# I have a leak in my propane tank or regulator that I can't find.



## de-nagorg (Feb 23, 2014)

Did you get the connection TIGHT?

You stated earlier that you were an older lady, and often they are not very strong, so I ask.

The soap bubble trick should have worked. 

Get a local Boy Scout to look at it. They are the "good deed " people.


ED


----------



## NumbDelusion (Jan 12, 2010)

You must have me confused with someone else. I am not an old lady. Yes, the connection is tight.


----------



## de-nagorg (Feb 23, 2014)

OK, if I am , I am. 

I checked , that was not you, my mistake.

I apologize. 

ED


----------



## ZTMAN (Feb 19, 2015)

I will ask the obvious. When you installed the new tank and opened the valve, were the burners turned to the off position?
By the way, if the burners were off, and you heard a hissing sound, there is no way I would ignite the grill. There is a leak somewhere.


----------



## NumbDelusion (Jan 12, 2010)

The burners are off when I hear the hissing sound. I should try this with a different tank, and if there's still a hiss, i'll just replace the whole grill. The cost to repair will probably be half of what a new grill will cost me.


----------



## jimn (Nov 13, 2010)

It maybe you just need to replace the hose regulator assembly . It might be hard to get the right one unless it's a Weber or other higher end brand. The low ends may not have parts available. But then again a gas leak is a gas leak and it's dangerous. It doubt it is your tanks. The soap and bubble trick is pretty fool proof.


----------



## ChuckF. (Aug 25, 2013)

When you replaced the regulator, did you use the old plastic/metal fitting that goes to the tank or did the regulator come with that? The big plastic 'nut' that goes onto the tank is easy to crack if you overtighten it. Never use tools on that one.

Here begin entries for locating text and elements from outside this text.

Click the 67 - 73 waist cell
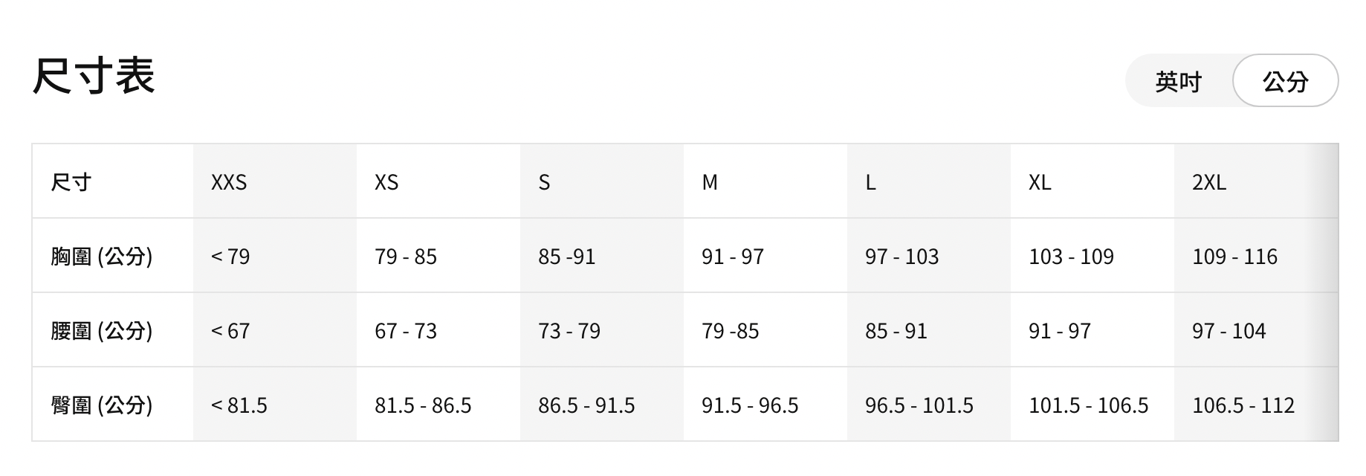Image resolution: width=1366 pixels, height=476 pixels. tap(406, 331)
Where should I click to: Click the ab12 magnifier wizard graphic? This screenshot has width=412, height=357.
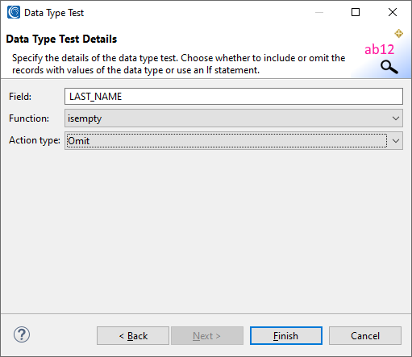point(381,54)
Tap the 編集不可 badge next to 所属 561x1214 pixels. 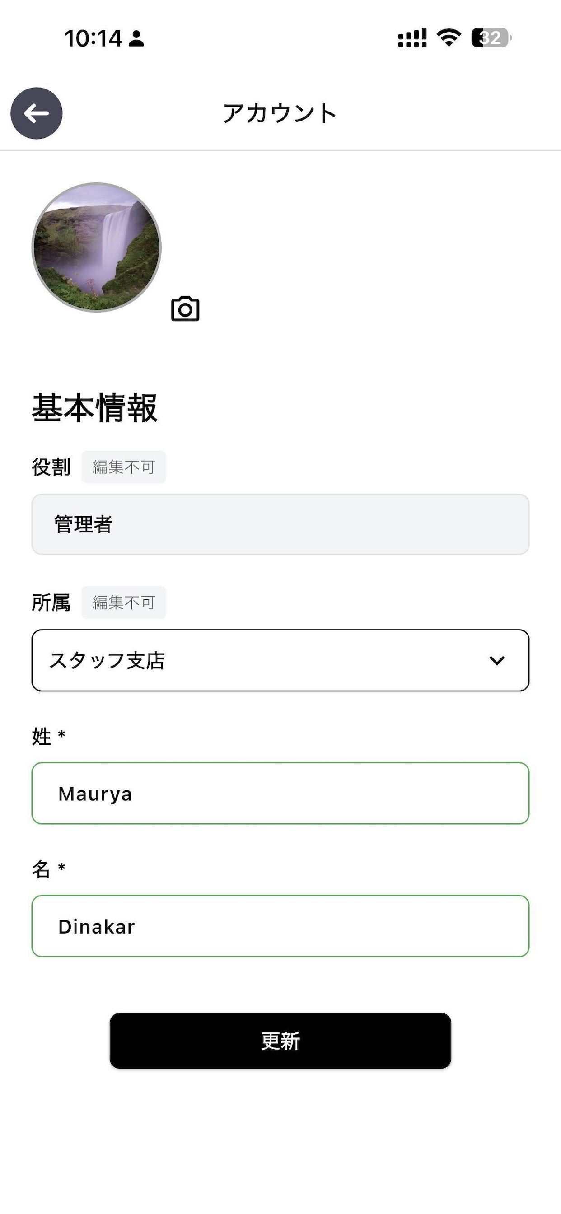pyautogui.click(x=124, y=602)
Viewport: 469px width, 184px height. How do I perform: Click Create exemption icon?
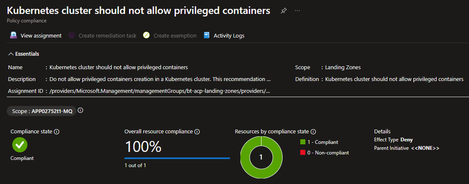pyautogui.click(x=146, y=35)
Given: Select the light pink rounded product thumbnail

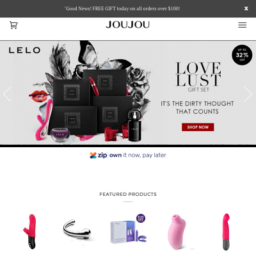Looking at the screenshot, I should [177, 232].
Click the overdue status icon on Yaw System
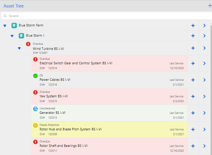Viewport: 212px width, 155px height. click(35, 92)
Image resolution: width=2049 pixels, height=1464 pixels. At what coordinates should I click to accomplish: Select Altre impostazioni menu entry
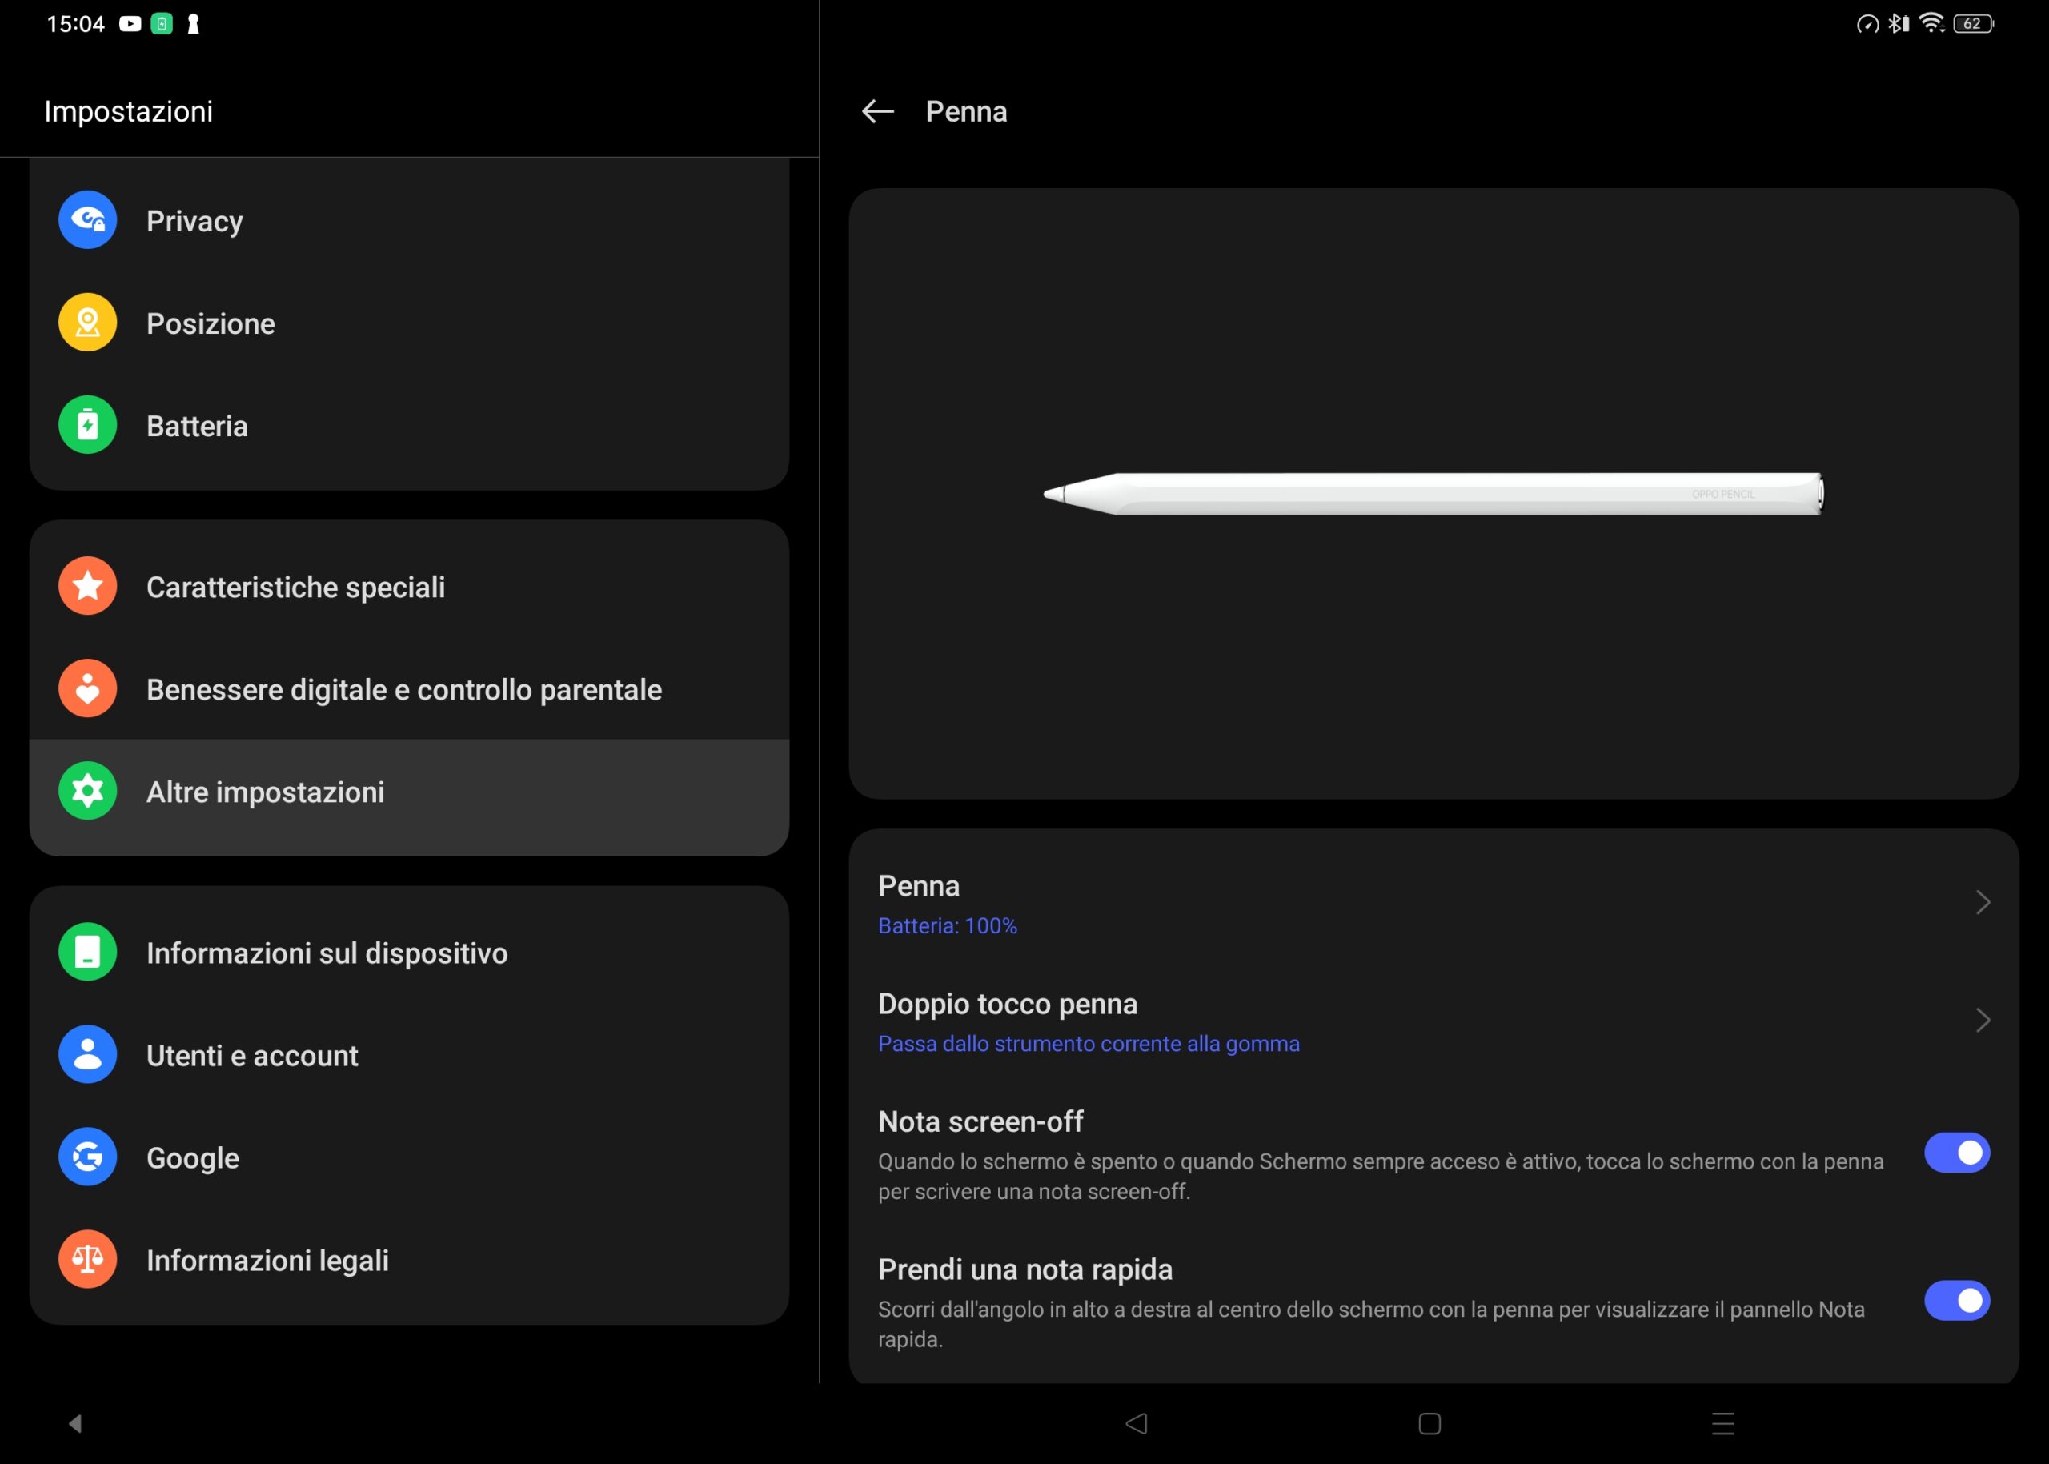(265, 792)
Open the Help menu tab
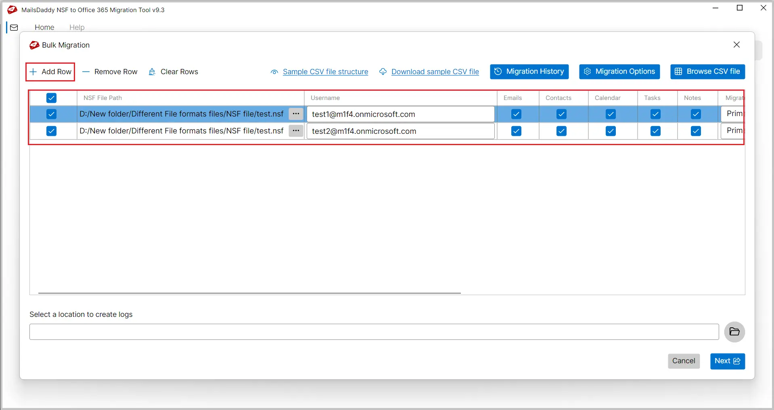 77,27
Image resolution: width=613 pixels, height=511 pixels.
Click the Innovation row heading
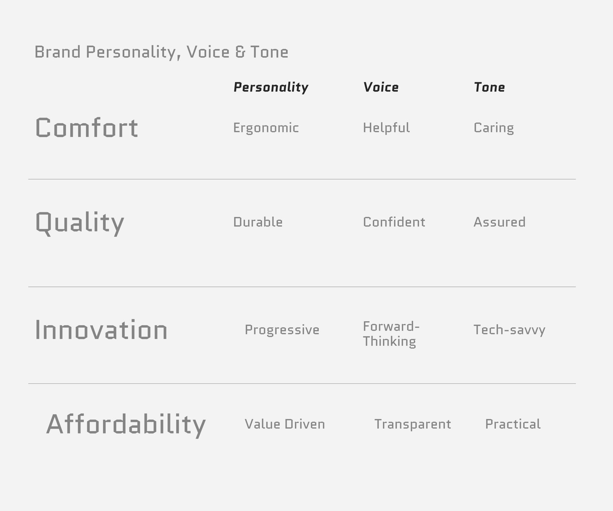click(101, 330)
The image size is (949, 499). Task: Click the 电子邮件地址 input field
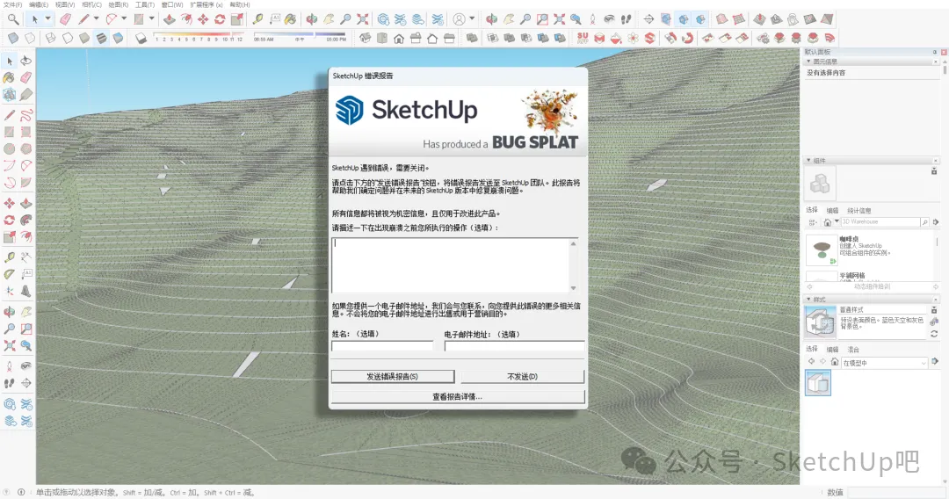pos(514,346)
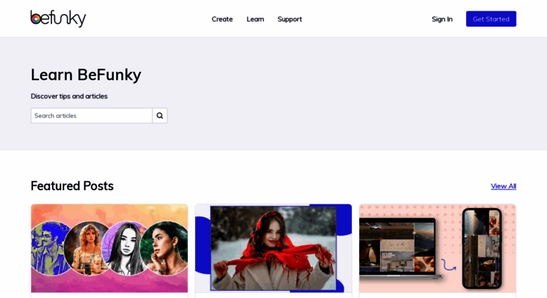Open the woman in red scarf post
547x298 pixels.
click(273, 249)
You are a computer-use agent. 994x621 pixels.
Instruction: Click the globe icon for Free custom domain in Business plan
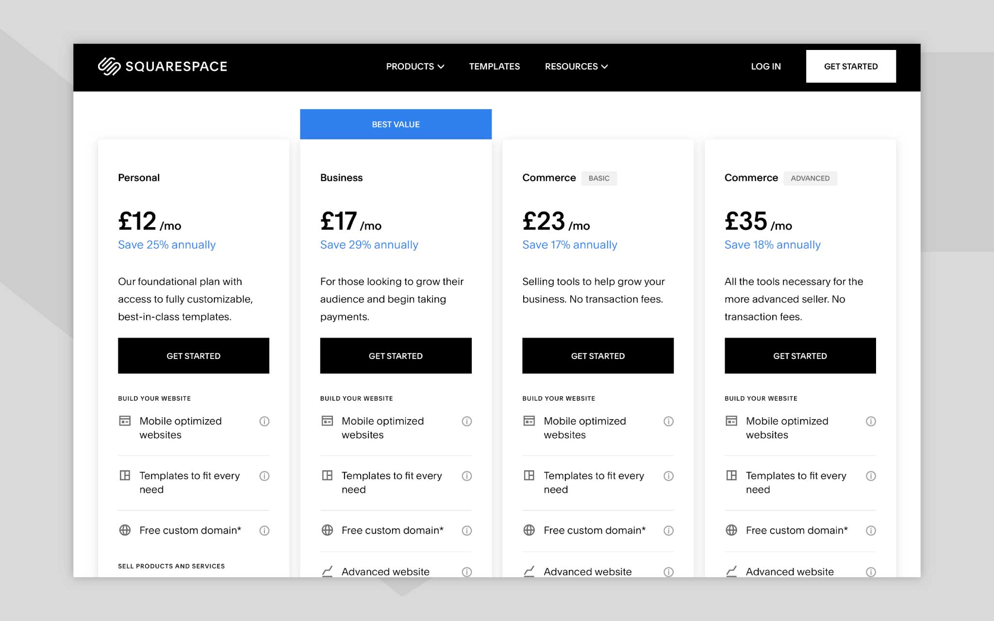[x=328, y=530]
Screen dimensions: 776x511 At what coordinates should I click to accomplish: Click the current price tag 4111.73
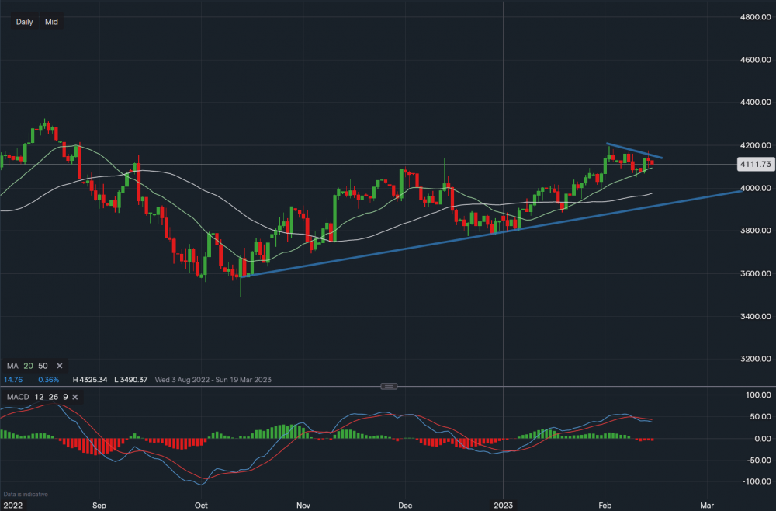754,165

If the regulator came with a hose that goes to the underside of the grill, that connection is a metal to metal fitting that has to be quite tight. You need to use two wrenches to get it tight enough.

You can also use your nose to detect leaks.

It's also possible that you have developed a leak on the underside, between where the regulator hooks up, and the burner valves.


----------



## Rough Rooster (Feb 7, 2015)

Is the tank valve opened fully and backseated?
If not then the propane can/will leak around valve stem.

RR :smile::smile:


----------



## Seattle2k (Mar 26, 2012)

I've had propane cylinders leak at the acme fitting. specifically, the seal at the spring-loaded ball valve wasn't seating correctly with the grill's regulator. Bubbles did appear in my case. tried another cylinder and problem was gone.

If your soap/water mixture isn't correct, it may be difficult to get a bubble to form. I use Oatey brand bubbles, specifically made for the task. Even then, you have to tilt the connected regulator, such that the bubble solution fills the gap sufficiently, and then wait a minute or two, to see if a bubble forms....it may be a slow-growing bubble, if the leak is there.


----------